La sirène et les cowboys
Tarnation Gentle creatures (1995, 4AD)
J’ai déjà évoqué au fil de mes différentes notes ce fantastique renouveau country-folk qui surgit des USA (et notamment de San Francisco) au mitan des années 1990 et qui déversa sur mes oreilles et mon cœur éblouis une cohorte de disques inoubliables. Je ne saurai exprimer à quel point ces quelques disques furent fondateurs, tant dans le rapport qu’ils fondèrent entre la musique et moi que par les splendeurs désolées qu’ils firent miroiter devant mes yeux. De Lambchop aux Red House Painters, de Mark Eitzel à Smog, de Vic Chesnutt à Palace, tous ces groupes et artistes bénis ont laissé des traces indélébiles en moi, par leurs albums ou simplement par la grâce d’une ou deux chansons.

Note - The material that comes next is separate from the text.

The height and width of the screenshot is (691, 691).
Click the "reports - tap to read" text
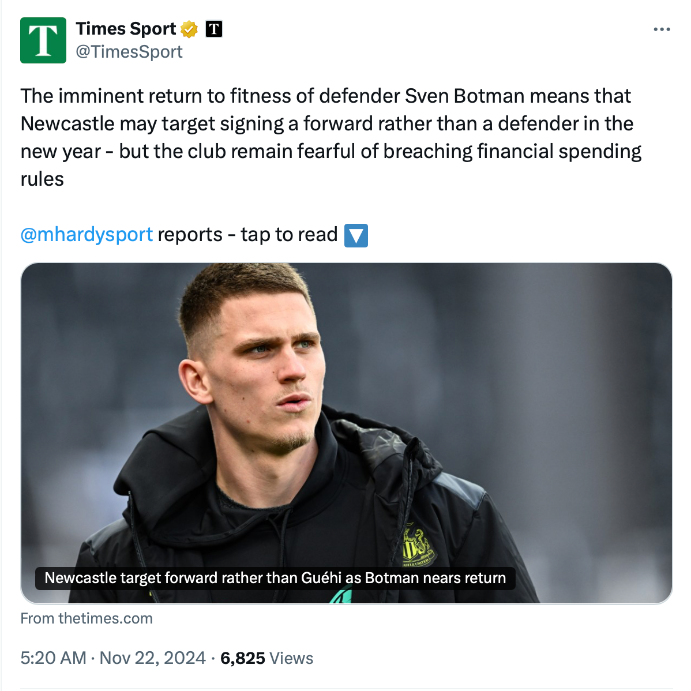pos(248,235)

Parmi eux, je n’ai jamais considéré Tarnation comme le haut du panier. J’appréciais leur musique, mais rien de comparable aux vertiges que me procurèrent Palace ou Vic Chesnutt par exemple. Aujourd’hui, en réécoutant cet album, je me rends compte qu’il vaut sans doute mieux qu’une simple admiration polie. Avec Tarnation, la country retrouve ses couleurs (gris, noir et bleu nuit) et quitte ses oripeaux ridicules que lui ont trop souvent fait porter les faussaires de Nashville et qu’on retrouve encore dans d’impayables festivals de fond de campagne, avec force exhibition grotesque de stetsons, de tracteurs et de santiags. Tarnation ramène cette musique à ses racines, aux anges en souffrance chantés par Gram Parsons, au souffle noir de Johnny Cash et aux ballades sépulcrales de Townes Van Zandt. Et le tout sans tomber dans un passéisme vain, en laissant cette musique faire montre de toute sa puissance émotionnelle. C’est ainsi une country déconseillée aux âmes sensibles, pétrie des effluves des romans d’Erskine Caldwell et des disques de Nick Cave, une country où rodent de sales petits secrets, où les cœurs brisés ne se réparent jamais, où la folie guette.
Derrière Tarnation se cache surtout le véhicule des inspirations de Paula Frazer, forte tête originaire d’un coin perdu de Géorgie, fille de pasteur, passée par le punk et la new-wave lors d’une jeunesse agitée à San Francisco avant de revenir vers cette musique qu’elle écoutait enfant. En 1993, la demoiselle s’entoure de trois compères pour fonder Tarnation et faire paraître un premier album (que je ne connais pas) intitulé I’ll give you something to cry about. Ce disque vaut au groupe d’être repéré par le prestigieux label anglais 4AD; celui-ci leur permet d’enregistrer ce Gentle creatures, qui reçut par chez nous un très bon accueil critique à l’époque.
Comme je le disais plus haut, Tarnation livre une country de la plus belle eau, évoquant les chansons tire-larmes des maîtres du genre mais parée également des teintes western des BO de Morricone. Portées par la voix de soprano de Paula Frazer, les chansons racées et désolées de Tarnation envoûtent et fascinent, au risque de nous perdre dans leur désespoir sourd. En guise d’introduction, Paula Frazer se présente d’abord seule avec sa guitare pour évoquer le douloureux jeu des cœurs brisés – Game of broken hearts. S’ensuit l’éblouissant Halfway to madness, morceau malade et magnifique, où la douleur et la perte conduisent à la lisière de la déraison. Puis, avec The well, Frazer et sa troupe nous font délicieusement sombrer au fonds du puits, à coup de steel guitar frissonnante. Au long de ce très bel album, Tarnation décroche d’autres sommets avec notamment la splendide ballade, Two wrongs won’t make things right, d’une pureté bouleversante qui écarte toute trace de sensiblerie. On retiendra aussi les volutes poussiéreuses de Listen to the wind ou le terminal It’s not easy, où la tristesse cède le premier rôle à davantage de sérénité, sans que les fêlures ne puissent pour autant disparaître.
Tarnation ne survivra guère à ce brillant opus, le groupe faisant paraître Mirador en 1997 dans une formation complètement renouvelée avant de disparaître. Après quelques années de silence, Paula Frazer est revenue en solo depuis les années 2000, avec trois albums à ce jour, dont j’ignore cependant complètement la teneur.